**WHAT IS REQUIRED:**
Write the entries below again, precisely as they appear.

******************************

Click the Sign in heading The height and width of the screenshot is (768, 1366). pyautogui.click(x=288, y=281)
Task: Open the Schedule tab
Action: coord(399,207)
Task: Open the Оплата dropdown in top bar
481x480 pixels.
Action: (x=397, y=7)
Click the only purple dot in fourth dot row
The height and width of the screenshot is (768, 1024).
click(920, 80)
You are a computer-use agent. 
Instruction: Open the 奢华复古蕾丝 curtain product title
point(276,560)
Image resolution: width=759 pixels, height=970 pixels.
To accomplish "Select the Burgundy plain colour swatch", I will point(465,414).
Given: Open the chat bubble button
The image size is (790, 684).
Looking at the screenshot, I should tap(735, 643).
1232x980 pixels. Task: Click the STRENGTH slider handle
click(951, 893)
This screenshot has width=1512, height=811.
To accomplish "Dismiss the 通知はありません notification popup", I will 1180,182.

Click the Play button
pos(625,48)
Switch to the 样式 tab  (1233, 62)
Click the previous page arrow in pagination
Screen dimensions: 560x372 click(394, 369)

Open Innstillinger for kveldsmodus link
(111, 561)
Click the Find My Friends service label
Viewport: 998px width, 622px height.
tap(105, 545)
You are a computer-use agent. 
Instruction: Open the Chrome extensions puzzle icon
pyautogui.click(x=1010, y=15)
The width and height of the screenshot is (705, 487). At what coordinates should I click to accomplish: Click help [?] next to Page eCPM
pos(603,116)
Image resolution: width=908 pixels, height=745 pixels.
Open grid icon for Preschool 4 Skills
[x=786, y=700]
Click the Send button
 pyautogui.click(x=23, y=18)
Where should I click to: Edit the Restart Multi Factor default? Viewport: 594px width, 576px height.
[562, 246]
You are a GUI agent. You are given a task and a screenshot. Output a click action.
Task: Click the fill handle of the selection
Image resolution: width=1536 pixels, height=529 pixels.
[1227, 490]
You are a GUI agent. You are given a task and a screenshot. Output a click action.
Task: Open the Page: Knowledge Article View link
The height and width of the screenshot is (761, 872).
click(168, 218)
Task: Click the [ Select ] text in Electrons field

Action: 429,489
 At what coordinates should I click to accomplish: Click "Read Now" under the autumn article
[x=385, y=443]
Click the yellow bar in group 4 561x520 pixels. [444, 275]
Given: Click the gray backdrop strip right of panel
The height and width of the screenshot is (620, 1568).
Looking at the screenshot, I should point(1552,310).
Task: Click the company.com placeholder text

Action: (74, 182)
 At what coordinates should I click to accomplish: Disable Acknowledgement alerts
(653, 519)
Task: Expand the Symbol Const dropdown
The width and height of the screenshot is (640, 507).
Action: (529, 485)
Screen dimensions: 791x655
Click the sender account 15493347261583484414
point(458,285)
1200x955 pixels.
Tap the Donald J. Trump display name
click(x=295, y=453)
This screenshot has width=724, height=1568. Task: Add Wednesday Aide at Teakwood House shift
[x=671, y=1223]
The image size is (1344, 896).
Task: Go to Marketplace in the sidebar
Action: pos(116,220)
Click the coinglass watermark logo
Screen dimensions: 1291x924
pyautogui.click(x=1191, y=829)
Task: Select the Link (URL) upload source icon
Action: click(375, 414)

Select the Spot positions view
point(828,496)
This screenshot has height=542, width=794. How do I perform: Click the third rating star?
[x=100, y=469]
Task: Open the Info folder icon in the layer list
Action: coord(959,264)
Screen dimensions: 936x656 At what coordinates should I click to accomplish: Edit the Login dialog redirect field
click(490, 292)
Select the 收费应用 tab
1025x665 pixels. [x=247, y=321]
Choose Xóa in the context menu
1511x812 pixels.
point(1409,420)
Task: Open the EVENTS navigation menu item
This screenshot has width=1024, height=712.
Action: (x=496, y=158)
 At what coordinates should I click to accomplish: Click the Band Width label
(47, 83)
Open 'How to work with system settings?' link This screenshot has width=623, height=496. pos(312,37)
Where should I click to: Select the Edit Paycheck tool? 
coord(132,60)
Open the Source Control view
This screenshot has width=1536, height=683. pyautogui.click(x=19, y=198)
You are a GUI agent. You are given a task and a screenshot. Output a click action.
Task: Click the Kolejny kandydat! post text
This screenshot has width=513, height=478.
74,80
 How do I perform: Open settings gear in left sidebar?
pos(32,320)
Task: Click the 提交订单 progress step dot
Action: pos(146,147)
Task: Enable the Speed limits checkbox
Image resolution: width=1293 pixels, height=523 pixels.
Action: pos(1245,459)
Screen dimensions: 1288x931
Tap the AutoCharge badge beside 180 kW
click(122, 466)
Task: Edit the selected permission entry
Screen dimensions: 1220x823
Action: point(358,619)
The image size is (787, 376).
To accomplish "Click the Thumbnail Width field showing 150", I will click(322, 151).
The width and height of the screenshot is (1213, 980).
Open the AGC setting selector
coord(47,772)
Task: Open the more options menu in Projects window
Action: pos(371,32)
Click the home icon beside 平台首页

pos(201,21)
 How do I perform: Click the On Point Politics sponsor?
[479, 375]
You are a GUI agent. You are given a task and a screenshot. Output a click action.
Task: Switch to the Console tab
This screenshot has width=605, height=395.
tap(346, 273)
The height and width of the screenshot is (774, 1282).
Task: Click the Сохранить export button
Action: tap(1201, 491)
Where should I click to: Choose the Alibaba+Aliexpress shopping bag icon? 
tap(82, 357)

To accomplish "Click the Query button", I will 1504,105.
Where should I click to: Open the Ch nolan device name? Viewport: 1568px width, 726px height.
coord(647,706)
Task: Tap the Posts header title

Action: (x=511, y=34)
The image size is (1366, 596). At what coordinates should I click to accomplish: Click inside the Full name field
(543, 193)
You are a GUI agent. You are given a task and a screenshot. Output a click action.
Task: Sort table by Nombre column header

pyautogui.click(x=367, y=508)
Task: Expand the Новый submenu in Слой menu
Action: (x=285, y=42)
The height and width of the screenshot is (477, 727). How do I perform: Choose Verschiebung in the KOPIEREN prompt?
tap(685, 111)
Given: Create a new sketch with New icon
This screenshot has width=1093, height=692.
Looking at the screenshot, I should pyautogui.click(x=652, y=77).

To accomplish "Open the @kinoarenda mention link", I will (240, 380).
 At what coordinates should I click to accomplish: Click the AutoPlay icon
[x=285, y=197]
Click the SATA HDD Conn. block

******************************

**RESULT OF THE EXERCISE:**
Click the Sign in heading The height and width of the screenshot is (768, 1366). pyautogui.click(x=288, y=281)
Task: Open the Schedule tab
Action: coord(399,207)
Task: Open the Оплата dropdown in top bar
481x480 pixels.
Action: (x=397, y=7)
Click the only purple dot in fourth dot row
The height and width of the screenshot is (768, 1024).
click(920, 80)
You are a computer-use agent. 
Instruction: Open the 奢华复古蕾丝 curtain product title
point(276,560)
Image resolution: width=759 pixels, height=970 pixels.
To accomplish "Select the Burgundy plain colour swatch", I will point(465,414).
Given: Open the chat bubble button
The image size is (790, 684).
Looking at the screenshot, I should tap(735, 643).
1232x980 pixels. Task: Click the STRENGTH slider handle
click(951, 893)
This screenshot has width=1512, height=811.
To accomplish "Dismiss the 通知はありません notification popup", I will 1180,182.

Click the Play button
pos(625,48)
Switch to the 样式 tab  (1233, 62)
Click the previous page arrow in pagination
Screen dimensions: 560x372 click(394, 369)

Open Innstillinger for kveldsmodus link
(111, 561)
Click the Find My Friends service label
Viewport: 998px width, 622px height.
tap(105, 545)
You are a computer-use agent. 
Instruction: Open the Chrome extensions puzzle icon
pyautogui.click(x=1010, y=15)
The width and height of the screenshot is (705, 487). At what coordinates should I click to accomplish: Click help [?] next to Page eCPM
pos(603,116)
Image resolution: width=908 pixels, height=745 pixels.
Open grid icon for Preschool 4 Skills
[x=786, y=700]
Click the Send button
 pyautogui.click(x=23, y=18)
Where should I click to: Edit the Restart Multi Factor default? Viewport: 594px width, 576px height.
[562, 246]
You are a GUI agent. You are given a task and a screenshot. Output a click action.
Task: Click the fill handle of the selection
Image resolution: width=1536 pixels, height=529 pixels.
[1227, 490]
You are a GUI agent. You are given a task and a screenshot. Output a click action.
Task: Open the Page: Knowledge Article View link
The height and width of the screenshot is (761, 872).
click(168, 218)
Task: Click the [ Select ] text in Electrons field

Action: 429,489
 At what coordinates should I click to accomplish: Click "Read Now" under the autumn article
[x=385, y=443]
Click the yellow bar in group 4 561x520 pixels. [444, 275]
Given: Click the gray backdrop strip right of panel
The height and width of the screenshot is (620, 1568).
Looking at the screenshot, I should point(1552,310).
Task: Click the company.com placeholder text

Action: (74, 182)
 At what coordinates should I click to accomplish: Disable Acknowledgement alerts
(653, 519)
Task: Expand the Symbol Const dropdown
The width and height of the screenshot is (640, 507).
Action: (529, 485)
Screen dimensions: 791x655
Click the sender account 15493347261583484414
point(458,285)
1200x955 pixels.
Tap the Donald J. Trump display name
click(x=295, y=453)
This screenshot has width=724, height=1568. Task: Add Wednesday Aide at Teakwood House shift
[x=671, y=1223]
The image size is (1344, 896).
Task: Go to Marketplace in the sidebar
Action: pos(116,220)
Click the coinglass watermark logo
Screen dimensions: 1291x924
pyautogui.click(x=1191, y=829)
Task: Select the Link (URL) upload source icon
Action: click(375, 414)

Select the Spot positions view
point(828,496)
This screenshot has height=542, width=794. How do I perform: Click the third rating star?
[x=100, y=469]
Task: Open the Info folder icon in the layer list
Action: coord(959,264)
Screen dimensions: 936x656 At what coordinates should I click to accomplish: Edit the Login dialog redirect field
click(490, 292)
Select the 收费应用 tab
1025x665 pixels. [x=247, y=321]
Choose Xóa in the context menu
1511x812 pixels.
point(1409,420)
Task: Open the EVENTS navigation menu item
This screenshot has width=1024, height=712.
Action: (x=496, y=158)
 At what coordinates should I click to accomplish: Click the Band Width label
(47, 83)
Open 'How to work with system settings?' link This screenshot has width=623, height=496. pos(312,37)
Where should I click to: Select the Edit Paycheck tool? 
coord(132,60)
Open the Source Control view
This screenshot has width=1536, height=683. pyautogui.click(x=19, y=198)
You are a GUI agent. You are given a task and a screenshot. Output a click action.
Task: Click the Kolejny kandydat! post text
This screenshot has width=513, height=478.
74,80
 How do I perform: Open settings gear in left sidebar?
pos(32,320)
Task: Click the 提交订单 progress step dot
Action: pos(146,147)
Task: Enable the Speed limits checkbox
Image resolution: width=1293 pixels, height=523 pixels.
Action: pos(1245,459)
Screen dimensions: 1288x931
Tap the AutoCharge badge beside 180 kW
click(122, 466)
Task: Edit the selected permission entry
Screen dimensions: 1220x823
Action: point(358,619)
The image size is (787, 376).
To accomplish "Click the Thumbnail Width field showing 150", I will click(322, 151).
The width and height of the screenshot is (1213, 980).
Open the AGC setting selector
coord(47,772)
Task: Open the more options menu in Projects window
Action: pos(371,32)
Click the home icon beside 平台首页

pos(201,21)
 How do I perform: Click the On Point Politics sponsor?
[479, 375]
You are a GUI agent. You are given a task and a screenshot. Output a click action.
Task: Switch to the Console tab
This screenshot has width=605, height=395.
tap(346, 273)
The height and width of the screenshot is (774, 1282).
Task: Click the Сохранить export button
Action: tap(1201, 491)
Where should I click to: Choose the Alibaba+Aliexpress shopping bag icon? 
tap(82, 357)

To accomplish "Click the Query button", I will 1504,105.
Where should I click to: Open the Ch nolan device name? Viewport: 1568px width, 726px height.
coord(647,706)
Task: Tap the Posts header title

Action: (x=511, y=34)
The image size is (1366, 596). At what coordinates should I click to accomplish: Click inside the Full name field
(543, 193)
You are a GUI agent. You are given a task and a screenshot. Output a click action.
Task: Sort table by Nombre column header

pyautogui.click(x=367, y=508)
Task: Expand the Новый submenu in Слой menu
Action: (x=285, y=42)
The height and width of the screenshot is (477, 727). How do I perform: Choose Verschiebung in the KOPIEREN prompt?
tap(685, 111)
Given: Create a new sketch with New icon
This screenshot has width=1093, height=692.
Looking at the screenshot, I should pyautogui.click(x=652, y=77).

To accomplish "Open the @kinoarenda mention link", I will (240, 380).
 At what coordinates should I click to accomplish: Click the AutoPlay icon
[x=285, y=197]
Click the SATA HDD Conn. block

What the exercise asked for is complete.